GM Cruise unveils its first driverless vehicle

Cruise, the autonomous driving start-up, majority owned by General Motors, has unveiled its first vehicle designed to be driverless.

The Electric-powered Cruise Origin was developed by Honda, which also has an interest in the company.

The launch of the vehicle, which has no steering wheel or pedals, was delayed compared to last year.

Cruise said it was designed to be shared: “It’s not a product you buy, it’s an experience you share.”

CEO Dan Ammann wants drivers to abandon individual ownership and adopt a sharing model to reduce emissions, accidents and congestion.

Speaking at the launch in San Francisco, he said the Cruise Origin was not a concept vehicle: “It is autonomous. It is all electric. It is shared.”

He did not specify when the vehicle would go into production or how much the company planned to build. It has not been approved for use on the roads, and will require extensive testing before it is granted.

“Our work is far from over,” said Ammann on Tuesday.

This is not Cruise’s first foray into driverless cars. For years, he tested modified Chevrolet Bolt electric cars with test drivers behind the wheel.

General Motors intended to launch a commercial autonomous vehicle service in San Francisco last year, but delayed the plan saying the vehicles needed more testing.

The Cruise Origin faced unexpected technical challenges due to difficulties in identifying if objects were in motion.

Honda took 5.7% stake in Cruise for $ 2.75 billion (£ 2.1 billion) in 2018. As part of the deal, General Motors announced plans to develop an autonomous vehicle in October 2018. The Japanese Vision SoftBank Fund also invested in the company.

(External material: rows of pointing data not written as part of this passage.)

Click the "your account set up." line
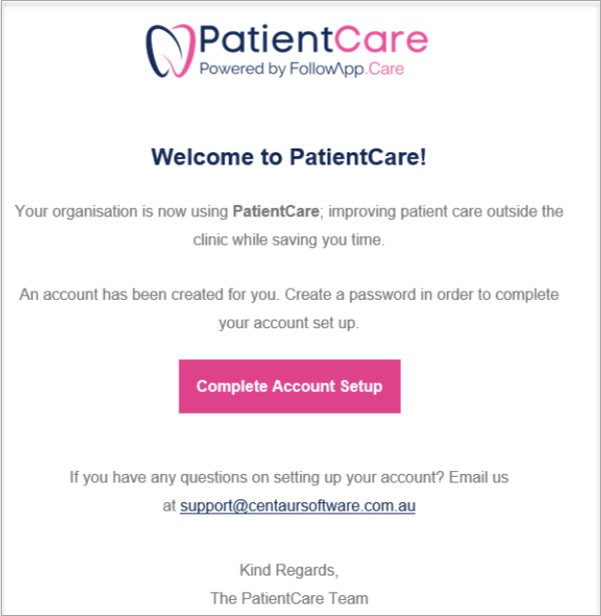 [x=288, y=323]
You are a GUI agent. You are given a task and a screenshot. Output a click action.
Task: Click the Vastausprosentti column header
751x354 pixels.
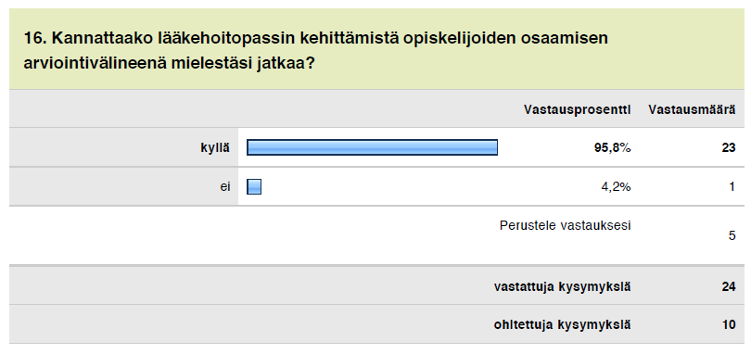[577, 109]
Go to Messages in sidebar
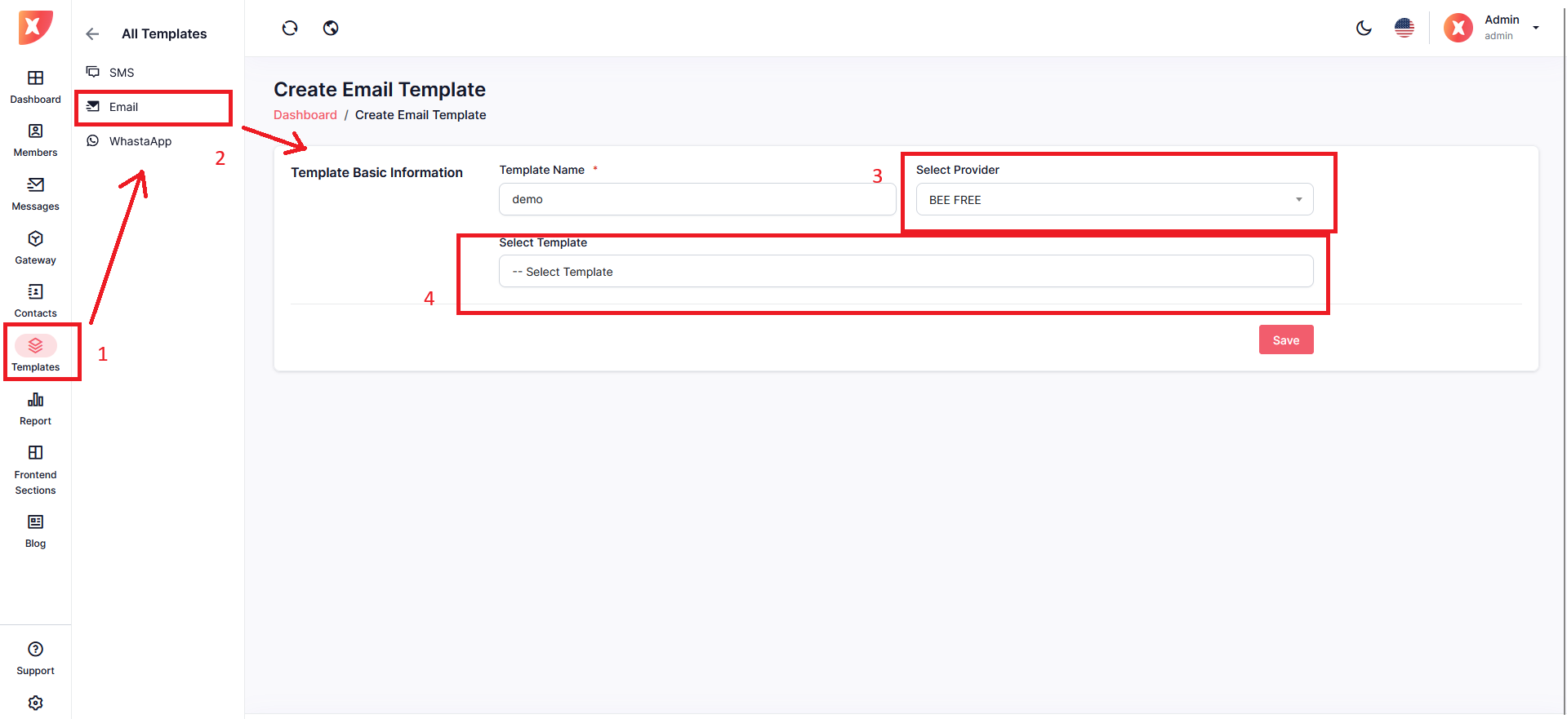Screen dimensions: 1567x719 [35, 194]
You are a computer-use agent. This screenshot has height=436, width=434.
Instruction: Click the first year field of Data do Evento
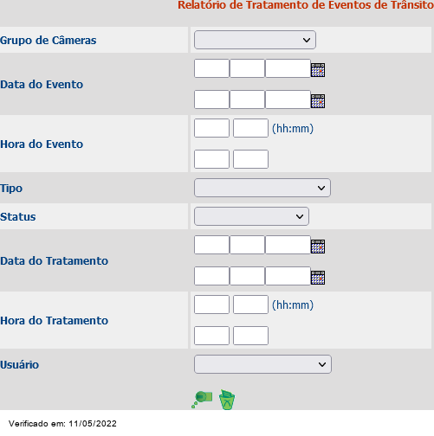click(288, 68)
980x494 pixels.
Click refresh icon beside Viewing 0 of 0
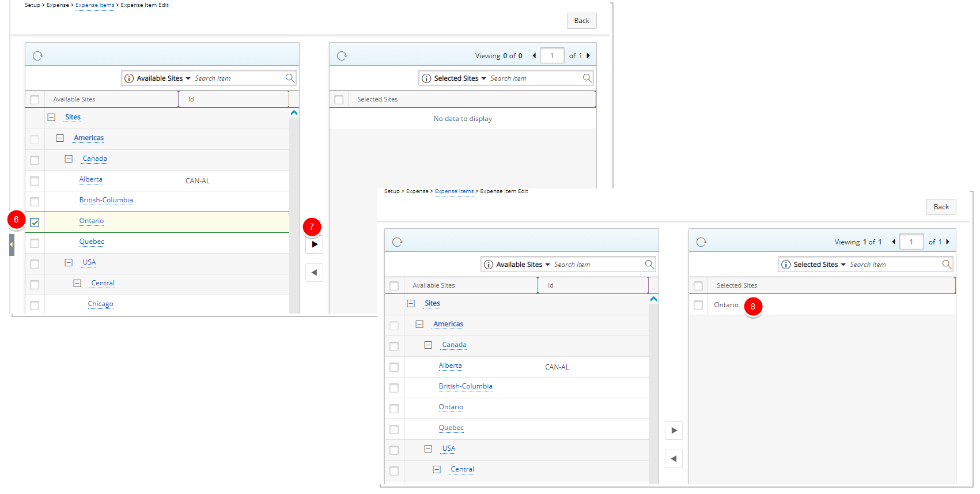342,56
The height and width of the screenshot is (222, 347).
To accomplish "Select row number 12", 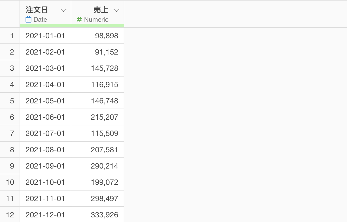I will [10, 215].
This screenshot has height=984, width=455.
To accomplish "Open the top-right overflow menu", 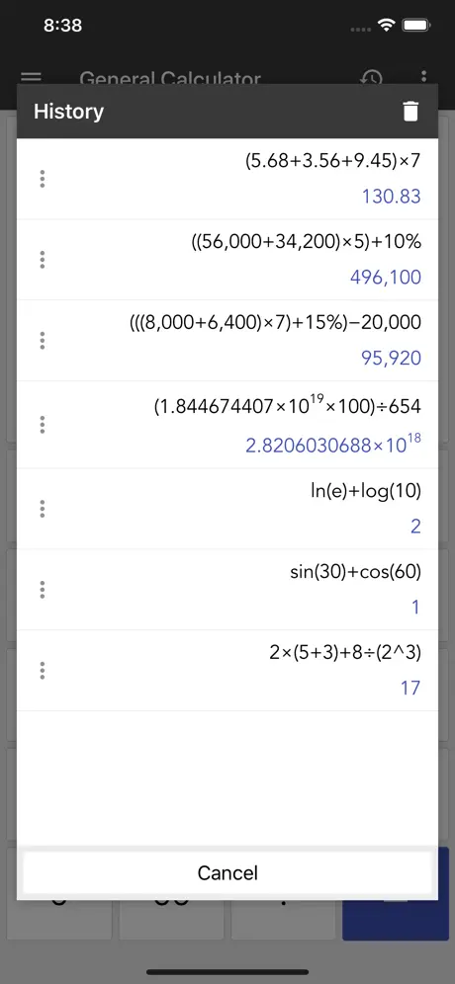I will [x=424, y=78].
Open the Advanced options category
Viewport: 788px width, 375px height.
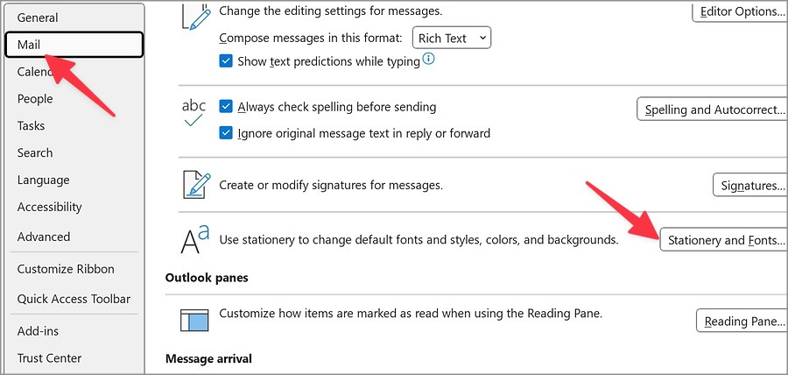tap(44, 237)
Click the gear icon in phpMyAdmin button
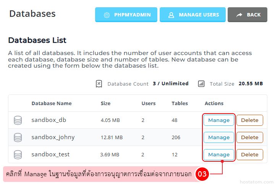 107,15
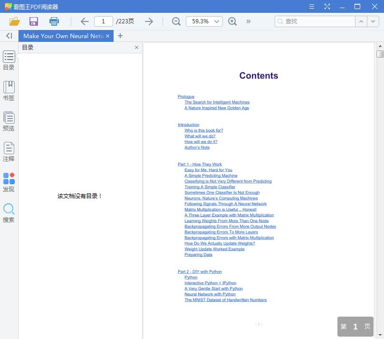Image resolution: width=384 pixels, height=339 pixels.
Task: Switch to Make Your Own Neural Network tab
Action: tap(63, 36)
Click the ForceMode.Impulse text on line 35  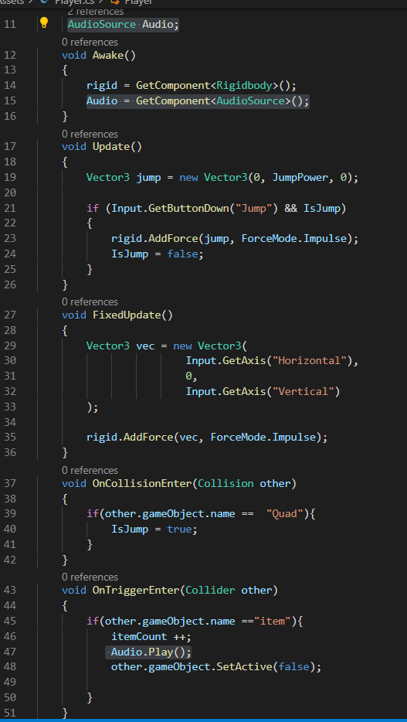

Other automakers are racing to launch autonomous cars using the latest artificial intelligence (AI) technologies, although they are hampered by safety and regulatory concerns. A number of deaths involving autonomous vehicles have led to more government intervention and calls for more development.

German automaker Volkswagen struggles with the development of autonomous cars and complains about the “enormous complexities we face”.